## What you need to do
Update the listing from the line with "Task: Click the 21:04 · 2025/08/10 post date" through the line with "Action: click(x=98, y=468)", replacing "post date" with "timestamp" and changing nothing else.

## Records supplied
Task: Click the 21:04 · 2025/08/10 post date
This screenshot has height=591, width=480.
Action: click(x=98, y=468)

==

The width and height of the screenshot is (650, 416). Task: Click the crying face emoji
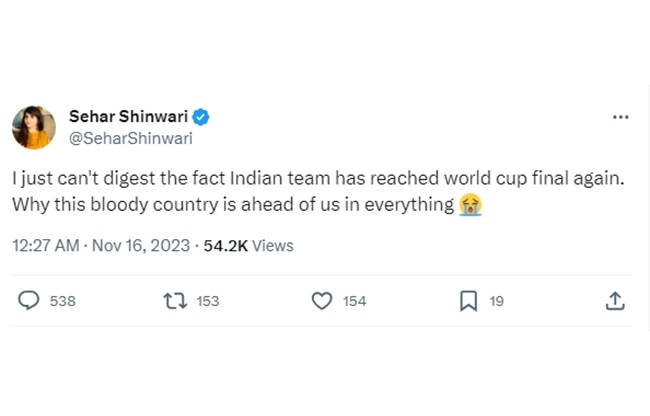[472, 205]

---

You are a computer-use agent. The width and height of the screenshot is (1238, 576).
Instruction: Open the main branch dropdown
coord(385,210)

## Worked answer
Task: Click the 21:04 · 2025/08/10 timestamp
This screenshot has height=591, width=480.
Action: click(x=98, y=468)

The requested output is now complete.